The world economy may still be growing on paper, but the deeper system is becoming easier to break. Official forecasts do not show a global depression. They show slower growth, higher vulnerability, and a world with less room for error. The OECD’s March 2026 outlook projects 2.9% global growth this year, while warning that energy shocks and financial stress could drag it lower. The IMF has also warned that, in a worse conflict scenario, the global economy could be pushed to the brink of recession.

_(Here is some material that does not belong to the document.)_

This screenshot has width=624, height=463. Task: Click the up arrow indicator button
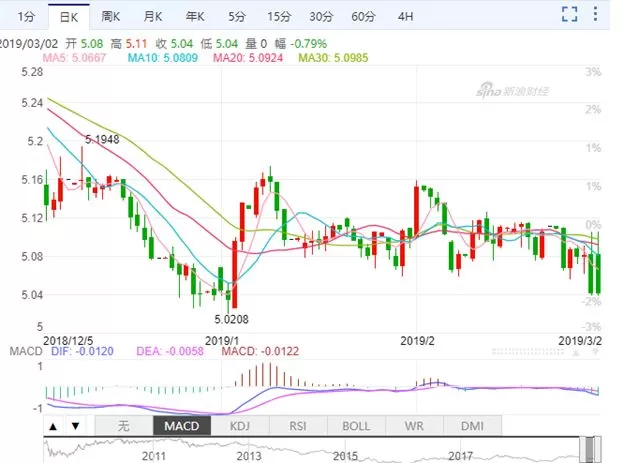click(x=53, y=426)
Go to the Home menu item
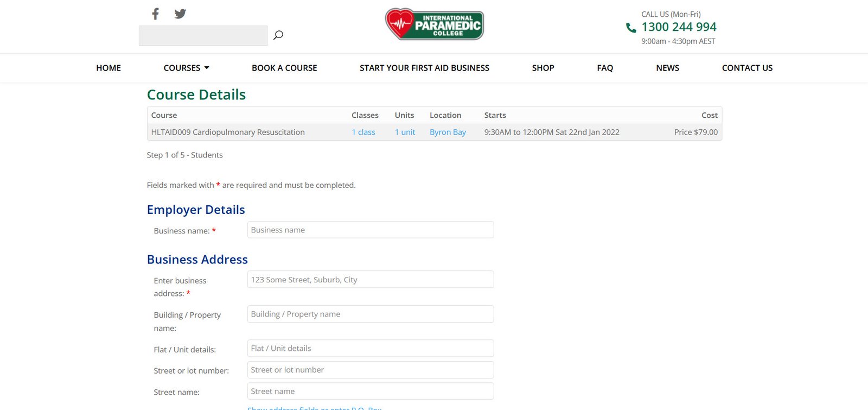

That is the part most headlines miss. The danger is not only whether growth turns negative. The danger is that the system now absorbs shocks more poorly than before.
Signal
Even a short disruption now ripples globally. The fragile ceasefire involving Iran has not fully restored normal shipping through the Strait of Hormuz, and officials have already warned that continued restrictions are harming the world economy. This is how the current era works: a regional conflict becomes an energy shock, an inflation shock, a shipping shock, and then a confidence shock.
At the same time, climate-related risks continue to grow in the background. The World Bank and IMF both treat climate shocks as real macroeconomic threats, not distant abstractions. And AI is entering the picture as both a productivity engine and a destabilizer, with the OECD and IMF warning that labor markets, income distribution, and financial assumptions may all be reshaped faster than institutions are prepared for.
Frame
The usual story is too simple. It treats war, climate, debt, and AI as separate topics. They are not separate anymore.
Climate stress raises the cost of insurance, rebuilding, food, migration, and infrastructure resilience. Debt leaves countries and households with less shock absorption when new crises hit. Conflict spreads through global chokepoints and supply chains at high speed. AI compresses timelines even further by accelerating labor disruption, capital shifts, decision cycles, and institutional lag.
This is the real issue: the interval between major disruptions is shrinking faster than the interval required for recovery.
That is the acceleration curve.
It is not just that the world faces many problems. It is that these problems now reinforce one another in ways that old linear models do not capture well. A week of conflict can delay economic normalization for far longer. A single shipping choke point can revive inflation pressures globally. A new wave of AI adoption can boost output while simultaneously eroding labor security and widening social strain. A climate shock can arrive before the last financial wound has healed.
Feeling
This is why the moment feels heavier than the official numbers suggest.
A world can still post positive GDP while becoming less resilient underneath. Growth can continue while trust erodes, while inequality widens, while politics harden, while systems lose flexibility. The result is not necessarily a dramatic collapse all at once. It may be something quieter and more dangerous: a steady weakening of recovery itself.
The deeper fear is not that one crisis will end the system tomorrow. It is that the world is entering a phase where each new disruption lands on a civilization already half-braced, half-exhausted, and still carrying the damage of the last one.
Closing
The question is no longer whether the world can survive one more shock.
The question is whether our institutions, economies, and shared sense of reality can adapt before the next wave arrives.